La caminata era larga y cuesta arriba, el sol quemaba muy fuerte, los tres estaban empapados
de sudor y con una enorme sed, necesitaban desesperadamente agua. En un recodo del
camino vieron un portón extraordinario, construido en una sola pieza de mármol que conducía a
una hermosa plaza con pisos de oro puro, en el centro había una fuente de donde brotan agua
cristalina. El caminante se dirigió al hombre que desde un altillo cuidaba la entrada .

Buenos días dijo el caminante. Buenos días le respondieron.


¿Qué lugar es este, es muy hermoso?, Este lugar es el cielo, fue la respuesta.

¡Estupendo, hemos llegado al cielo, tenemos mucha sed! Dijo el caminante.
Usted puede entrar a beber el agua que desee, -dijo el guardián,- pero mi caballo y mi perro
también tiene sed.

Lo lamento, dijo el guardia, aquí no se permite la entrada de animales.

El hombre se sintió decepcionado, ¿como podía ser que en el cielo no permitían la entrada a
los animales?, su sed era tan grande como la de sus compañeros de camino, así que decidió
no debía beberla dejando fuera a sus amigos. Prosiguió su camino cuesta arriba con el
cansancio y la sed multiplicados.

Después de mucho andar llegaron a un sitio que tenía un viejo portón que daba a un camino de
tierra con árboles a ambos lados, bajo uno de los árboles un hombre cubierto con un turbante
estaba recostado, buenos días dijo el caminante, disculpe que le despierte.

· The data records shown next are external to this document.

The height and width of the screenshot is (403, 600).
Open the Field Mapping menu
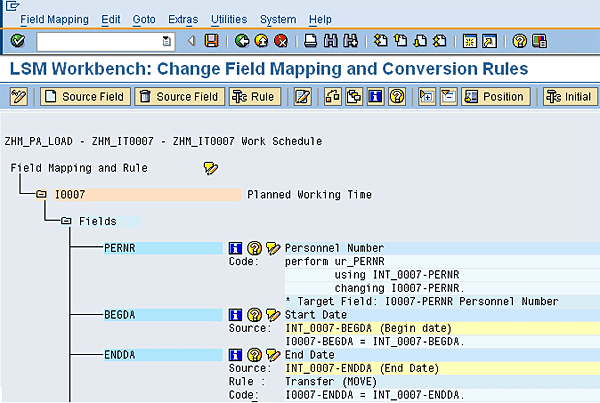[x=54, y=19]
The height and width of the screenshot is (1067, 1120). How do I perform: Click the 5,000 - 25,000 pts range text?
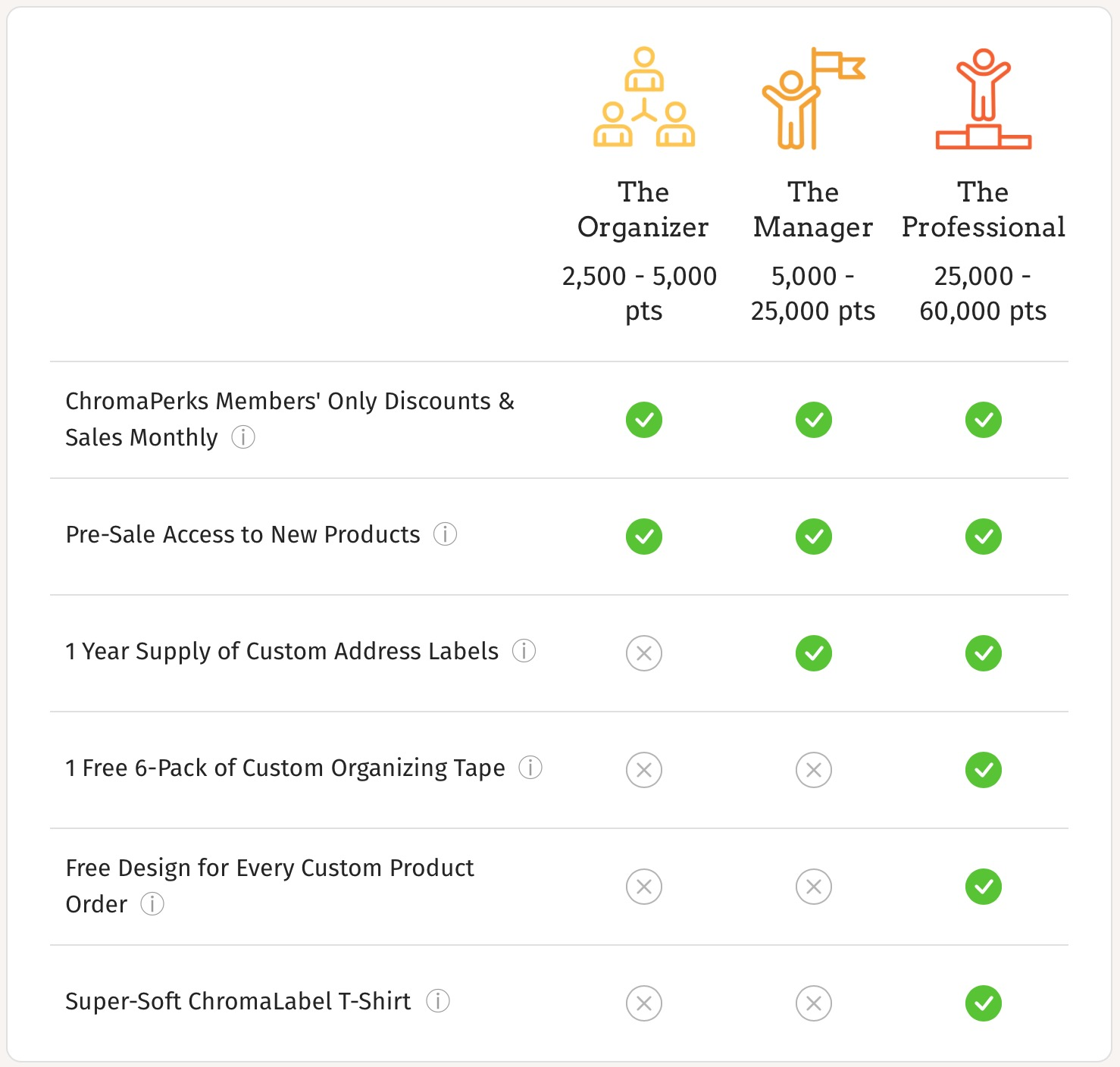813,293
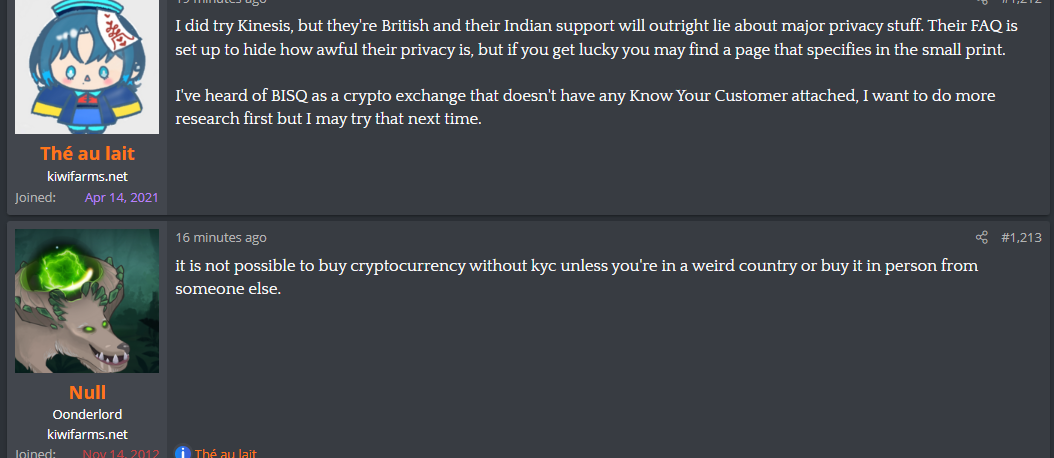Image resolution: width=1054 pixels, height=458 pixels.
Task: Open orange Thé au lait username under avatar
Action: click(87, 153)
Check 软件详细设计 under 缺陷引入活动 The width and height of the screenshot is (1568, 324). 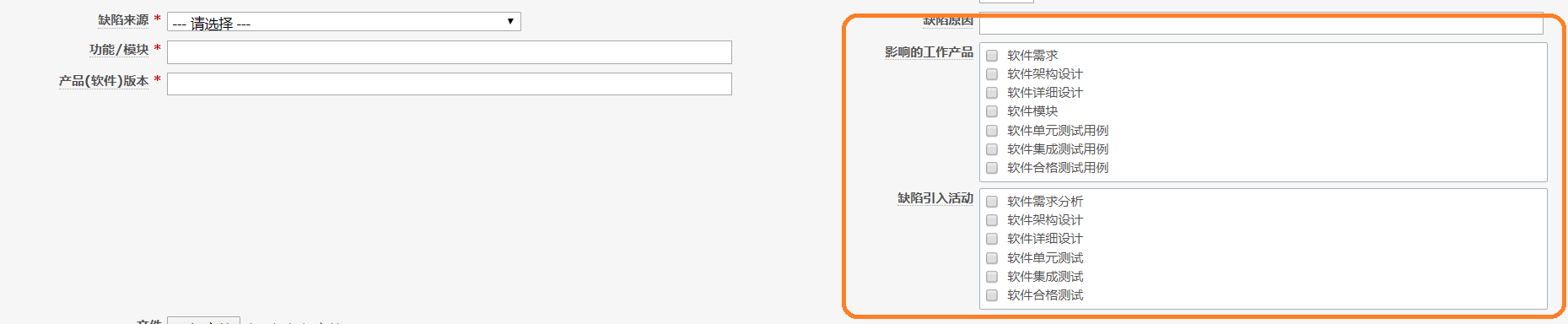point(992,239)
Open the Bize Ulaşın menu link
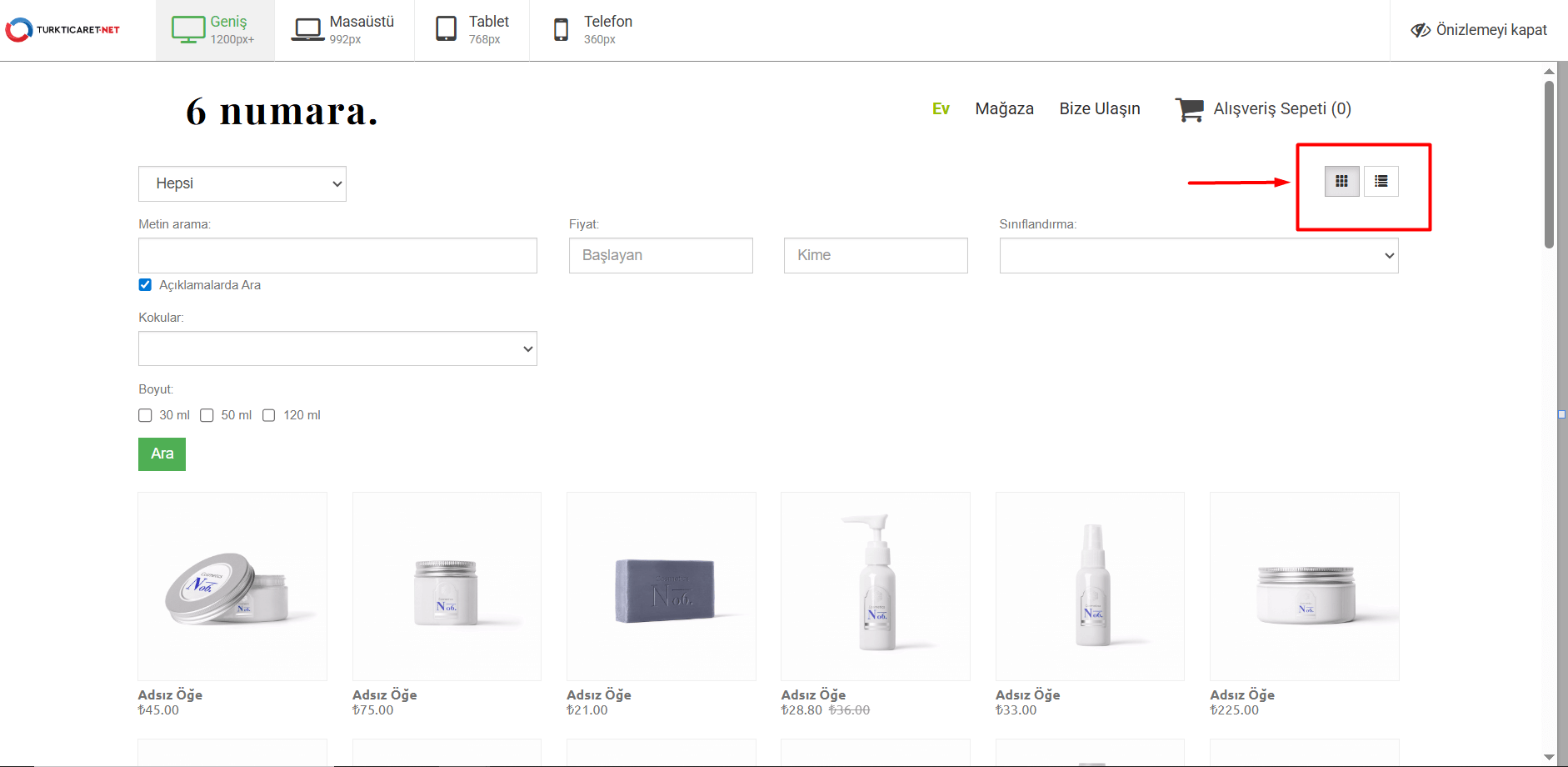 1099,109
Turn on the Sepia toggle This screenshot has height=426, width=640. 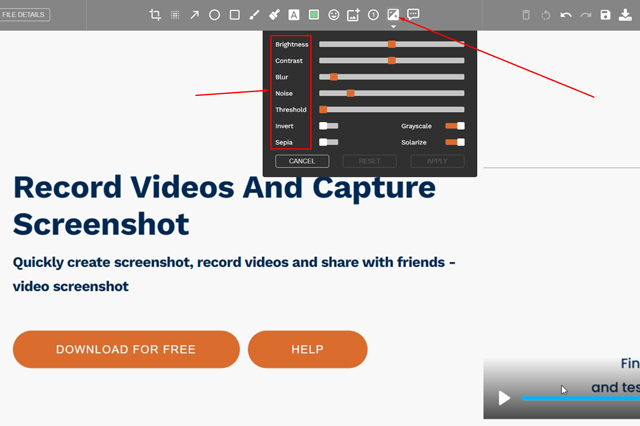point(328,142)
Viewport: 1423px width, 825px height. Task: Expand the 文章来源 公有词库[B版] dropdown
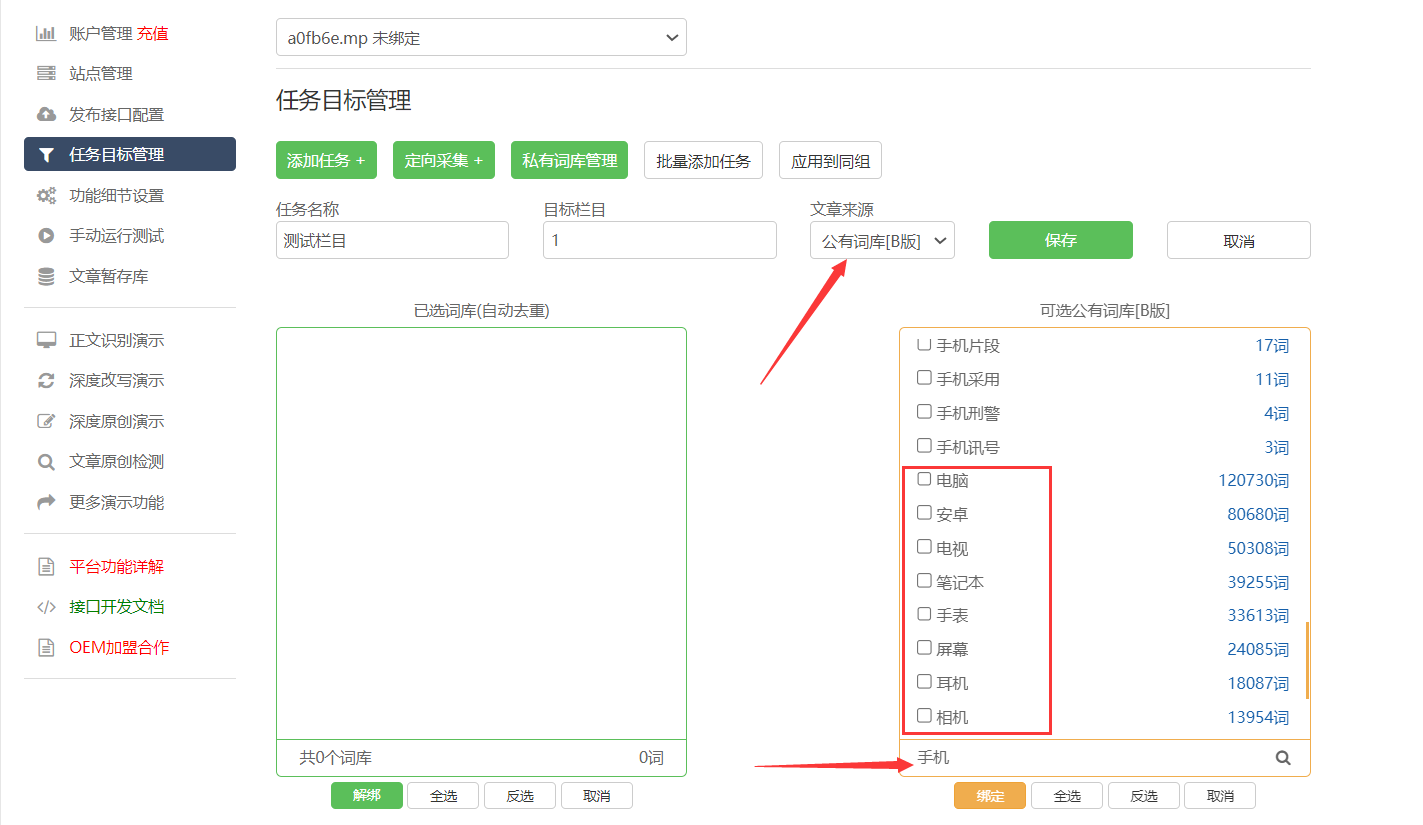coord(882,241)
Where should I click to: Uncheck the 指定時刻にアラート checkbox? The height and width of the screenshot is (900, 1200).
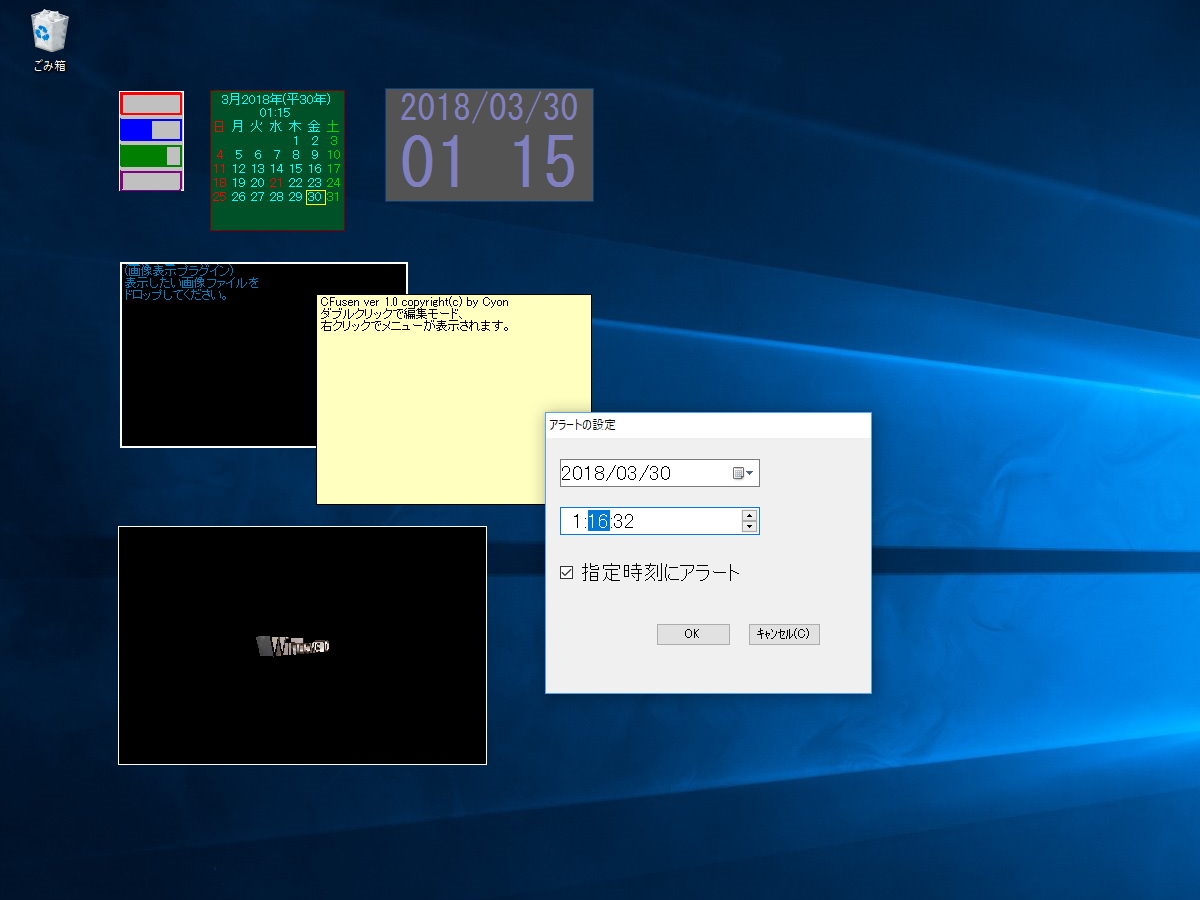click(567, 572)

Buenos días dijo el hombre, sean bienvenidos,

Tenemos mucha sed.

Hay una fuente detrás de aquellas piedras, pueden beber toda el agua que quieran. El
caminante el caballo y el perro fueron a la fuente y saciaron su sed.

Muchas gracias, por cierto, qué lugar es este tan hospitalario, nos gustaría quedarnos,

Este lugar es el cielo, respondió el hombre, ¿cielo? Pero si el hombre que estaba cuidando la
puerta de mármol nos dijo que allí era el cielo.

Aquello no es el cielo, ese lugar es el infierno.

Esa información falsa debe causar grandes confusiones, contestó el caminante.
De ninguna manera, respondió el hombre, ellos nos hacen un gran favor. Porque allí suelen
quedarse aquellos que son capaces de abandonar a sus mejores amigos.